No Parenting Time vs. Termination of Parental Rights


Sole Legal Decision Making (fka Custody) with no parenting time to the other parent gives one parent complete physical and legal rights to a child. If one parent has sole Legal Decision Making (fka Custody) for both physical and legal purposes, that parent will be the child’s “custodial” parent permanently, and also be able to make all discretionary life decisions for a child regarding their upbringing without having to consult the other parent. However, even in cases in which a court will grant sole Legal Decision Making (fka Custody) to a parent, the other parent of the child will likely have parenting time with respect to the child. In these cases, the parent without Legal Decision Making (fka Custody) will be allowed parenting time with their child to maintain an emotional bond and connection between the parent and child. Additionally, the parent without physical or legal Legal Decision Making (fka Custody) will still be required under the law to pay child support for the child and support the child financially.  However, it can also be ordered that the other parent will have no parenting time with the child but still have parental rights with respect to inheritance from a deceased parent etc.

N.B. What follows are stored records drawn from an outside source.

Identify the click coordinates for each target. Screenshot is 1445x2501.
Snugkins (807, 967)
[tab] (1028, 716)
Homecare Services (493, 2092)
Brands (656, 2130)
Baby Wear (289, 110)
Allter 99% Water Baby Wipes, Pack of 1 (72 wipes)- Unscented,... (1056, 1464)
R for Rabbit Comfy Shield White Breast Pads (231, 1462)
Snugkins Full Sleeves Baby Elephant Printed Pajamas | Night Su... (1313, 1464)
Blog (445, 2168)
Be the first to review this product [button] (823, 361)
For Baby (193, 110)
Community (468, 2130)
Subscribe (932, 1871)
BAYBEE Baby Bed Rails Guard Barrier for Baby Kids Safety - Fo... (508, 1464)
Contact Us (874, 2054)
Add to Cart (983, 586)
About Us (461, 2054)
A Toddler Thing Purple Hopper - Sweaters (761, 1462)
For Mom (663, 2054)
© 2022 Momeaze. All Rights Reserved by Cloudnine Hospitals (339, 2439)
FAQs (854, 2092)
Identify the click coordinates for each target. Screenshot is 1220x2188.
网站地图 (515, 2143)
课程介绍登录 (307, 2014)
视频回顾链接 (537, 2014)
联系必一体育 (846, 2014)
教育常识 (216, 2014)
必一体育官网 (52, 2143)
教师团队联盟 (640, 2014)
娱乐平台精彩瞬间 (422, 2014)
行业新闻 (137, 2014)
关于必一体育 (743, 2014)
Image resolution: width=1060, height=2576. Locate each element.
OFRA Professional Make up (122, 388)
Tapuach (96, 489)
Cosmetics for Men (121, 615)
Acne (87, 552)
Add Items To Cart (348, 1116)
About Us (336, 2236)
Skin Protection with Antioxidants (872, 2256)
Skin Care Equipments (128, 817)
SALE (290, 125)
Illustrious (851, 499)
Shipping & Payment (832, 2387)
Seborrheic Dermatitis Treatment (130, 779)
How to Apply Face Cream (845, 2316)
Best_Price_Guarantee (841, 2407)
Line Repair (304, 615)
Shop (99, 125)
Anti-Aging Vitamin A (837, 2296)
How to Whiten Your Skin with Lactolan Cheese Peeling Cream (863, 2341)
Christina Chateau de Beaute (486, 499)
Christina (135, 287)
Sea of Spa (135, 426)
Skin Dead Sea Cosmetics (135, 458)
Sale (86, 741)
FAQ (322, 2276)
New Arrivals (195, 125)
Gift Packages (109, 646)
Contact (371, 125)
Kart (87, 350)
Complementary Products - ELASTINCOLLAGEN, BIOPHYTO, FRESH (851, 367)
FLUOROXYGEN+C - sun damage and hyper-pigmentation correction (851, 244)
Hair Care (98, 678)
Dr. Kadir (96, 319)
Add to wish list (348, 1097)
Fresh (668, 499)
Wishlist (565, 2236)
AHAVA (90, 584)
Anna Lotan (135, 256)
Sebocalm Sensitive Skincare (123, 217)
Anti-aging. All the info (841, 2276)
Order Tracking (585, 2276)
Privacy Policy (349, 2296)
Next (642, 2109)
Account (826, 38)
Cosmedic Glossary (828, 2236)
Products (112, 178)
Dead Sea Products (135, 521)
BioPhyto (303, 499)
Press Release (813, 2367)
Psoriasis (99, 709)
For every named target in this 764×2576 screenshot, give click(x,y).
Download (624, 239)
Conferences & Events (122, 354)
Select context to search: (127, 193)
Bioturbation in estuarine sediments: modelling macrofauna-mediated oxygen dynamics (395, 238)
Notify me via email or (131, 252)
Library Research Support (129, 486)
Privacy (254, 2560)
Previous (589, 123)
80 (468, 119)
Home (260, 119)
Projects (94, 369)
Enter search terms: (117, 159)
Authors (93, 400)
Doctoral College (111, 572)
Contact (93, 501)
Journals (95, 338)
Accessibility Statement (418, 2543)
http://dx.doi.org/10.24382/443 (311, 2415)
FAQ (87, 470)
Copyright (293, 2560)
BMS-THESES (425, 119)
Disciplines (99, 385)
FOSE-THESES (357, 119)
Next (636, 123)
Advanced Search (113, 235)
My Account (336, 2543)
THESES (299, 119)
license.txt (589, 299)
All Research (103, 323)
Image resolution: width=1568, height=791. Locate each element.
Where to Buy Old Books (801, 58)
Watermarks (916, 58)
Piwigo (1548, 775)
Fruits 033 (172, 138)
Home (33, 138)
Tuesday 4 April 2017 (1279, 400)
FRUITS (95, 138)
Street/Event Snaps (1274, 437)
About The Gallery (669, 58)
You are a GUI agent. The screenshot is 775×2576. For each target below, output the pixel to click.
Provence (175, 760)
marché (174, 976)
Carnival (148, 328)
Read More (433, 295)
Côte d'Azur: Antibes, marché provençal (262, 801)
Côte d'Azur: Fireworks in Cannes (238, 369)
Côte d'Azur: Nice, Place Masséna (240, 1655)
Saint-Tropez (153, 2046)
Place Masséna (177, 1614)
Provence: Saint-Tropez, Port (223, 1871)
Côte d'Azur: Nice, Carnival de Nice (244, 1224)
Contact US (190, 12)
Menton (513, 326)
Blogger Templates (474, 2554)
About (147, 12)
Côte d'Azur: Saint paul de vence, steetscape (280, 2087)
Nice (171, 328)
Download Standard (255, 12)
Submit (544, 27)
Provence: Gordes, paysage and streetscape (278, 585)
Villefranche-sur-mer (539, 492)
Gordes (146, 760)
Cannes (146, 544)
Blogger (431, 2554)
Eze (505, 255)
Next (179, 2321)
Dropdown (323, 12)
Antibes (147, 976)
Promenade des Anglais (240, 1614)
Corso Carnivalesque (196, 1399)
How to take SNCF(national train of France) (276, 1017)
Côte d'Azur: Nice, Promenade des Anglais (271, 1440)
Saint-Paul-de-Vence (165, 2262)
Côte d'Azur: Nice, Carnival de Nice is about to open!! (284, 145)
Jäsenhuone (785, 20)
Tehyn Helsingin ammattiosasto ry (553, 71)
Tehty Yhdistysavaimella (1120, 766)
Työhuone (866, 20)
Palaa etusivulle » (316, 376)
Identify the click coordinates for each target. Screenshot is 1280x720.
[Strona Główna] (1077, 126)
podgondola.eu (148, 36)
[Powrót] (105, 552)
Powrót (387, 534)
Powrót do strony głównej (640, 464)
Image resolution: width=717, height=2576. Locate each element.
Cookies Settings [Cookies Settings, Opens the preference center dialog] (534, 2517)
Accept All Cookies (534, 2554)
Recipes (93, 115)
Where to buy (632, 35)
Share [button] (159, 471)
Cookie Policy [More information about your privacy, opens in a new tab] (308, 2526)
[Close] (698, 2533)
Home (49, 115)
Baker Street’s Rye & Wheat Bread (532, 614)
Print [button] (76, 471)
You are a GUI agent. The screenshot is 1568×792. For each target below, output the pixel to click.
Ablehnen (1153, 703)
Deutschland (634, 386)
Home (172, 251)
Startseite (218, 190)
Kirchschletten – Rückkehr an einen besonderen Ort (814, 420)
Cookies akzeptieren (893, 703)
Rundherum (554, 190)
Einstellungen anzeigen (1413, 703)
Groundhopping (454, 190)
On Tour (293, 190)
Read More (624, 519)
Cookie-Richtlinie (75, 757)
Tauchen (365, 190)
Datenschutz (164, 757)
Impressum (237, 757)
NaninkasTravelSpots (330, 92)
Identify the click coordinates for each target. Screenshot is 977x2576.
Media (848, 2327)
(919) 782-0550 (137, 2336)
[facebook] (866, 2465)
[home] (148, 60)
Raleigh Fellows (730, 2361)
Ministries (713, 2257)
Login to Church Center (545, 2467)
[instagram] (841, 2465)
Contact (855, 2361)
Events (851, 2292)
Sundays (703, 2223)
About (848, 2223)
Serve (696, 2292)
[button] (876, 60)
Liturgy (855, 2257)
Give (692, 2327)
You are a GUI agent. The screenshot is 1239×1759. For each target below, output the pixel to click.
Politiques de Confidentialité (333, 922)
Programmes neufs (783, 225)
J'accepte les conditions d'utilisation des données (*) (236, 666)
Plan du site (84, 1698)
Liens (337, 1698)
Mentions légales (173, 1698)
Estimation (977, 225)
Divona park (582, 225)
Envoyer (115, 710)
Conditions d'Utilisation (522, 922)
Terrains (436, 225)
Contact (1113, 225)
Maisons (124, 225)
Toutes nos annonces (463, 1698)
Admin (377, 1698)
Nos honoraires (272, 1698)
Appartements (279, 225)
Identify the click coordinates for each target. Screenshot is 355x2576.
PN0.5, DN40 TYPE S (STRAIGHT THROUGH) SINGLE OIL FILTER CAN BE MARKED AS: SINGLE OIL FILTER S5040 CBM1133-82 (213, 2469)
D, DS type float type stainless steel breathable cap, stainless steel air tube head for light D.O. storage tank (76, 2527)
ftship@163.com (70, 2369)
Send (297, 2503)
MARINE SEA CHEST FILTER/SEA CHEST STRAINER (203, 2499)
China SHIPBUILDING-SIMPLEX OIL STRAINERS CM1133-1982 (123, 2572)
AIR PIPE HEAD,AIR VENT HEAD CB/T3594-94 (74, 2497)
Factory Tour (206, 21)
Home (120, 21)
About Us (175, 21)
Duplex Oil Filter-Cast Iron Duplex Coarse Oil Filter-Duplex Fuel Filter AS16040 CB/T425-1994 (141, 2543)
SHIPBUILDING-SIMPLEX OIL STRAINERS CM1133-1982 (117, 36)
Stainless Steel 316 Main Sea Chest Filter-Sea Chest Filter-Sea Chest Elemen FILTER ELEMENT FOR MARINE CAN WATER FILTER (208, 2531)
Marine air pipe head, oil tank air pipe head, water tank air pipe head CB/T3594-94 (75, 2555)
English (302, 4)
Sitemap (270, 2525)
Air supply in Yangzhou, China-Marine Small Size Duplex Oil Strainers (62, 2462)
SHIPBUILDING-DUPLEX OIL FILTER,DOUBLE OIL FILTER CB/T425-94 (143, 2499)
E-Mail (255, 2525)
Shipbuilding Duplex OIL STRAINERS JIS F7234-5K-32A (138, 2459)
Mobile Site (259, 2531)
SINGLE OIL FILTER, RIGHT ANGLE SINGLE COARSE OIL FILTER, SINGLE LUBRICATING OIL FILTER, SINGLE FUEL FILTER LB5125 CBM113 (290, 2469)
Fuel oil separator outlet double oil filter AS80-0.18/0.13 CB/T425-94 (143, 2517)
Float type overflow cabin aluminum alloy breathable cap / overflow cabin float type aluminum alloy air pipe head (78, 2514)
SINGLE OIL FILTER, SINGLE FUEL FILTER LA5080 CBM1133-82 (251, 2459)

When parental rights are terminated with respect to a child, the parent without rights is considered by law to be a stranger to that child. Whether voluntary or involuntary, when parental rights are terminated, that parent has no legal right to ever see or communicate with the child again, or have any right to make any decisions regarding the upbringing of the child or be eligible as an heir in the case of the deceased parent. In these extreme cases in which parental rights are terminated, the parent may not be required to pay any child support with respect to the child, and this decision will be made the court.


A Termination of Parental Rights is usually filed in the Juvenile Court of the Superior Court of Arizona and Legal Decision Making and Parenting Time actions are filed in the Family Court Division of the Superior Court of Arizona.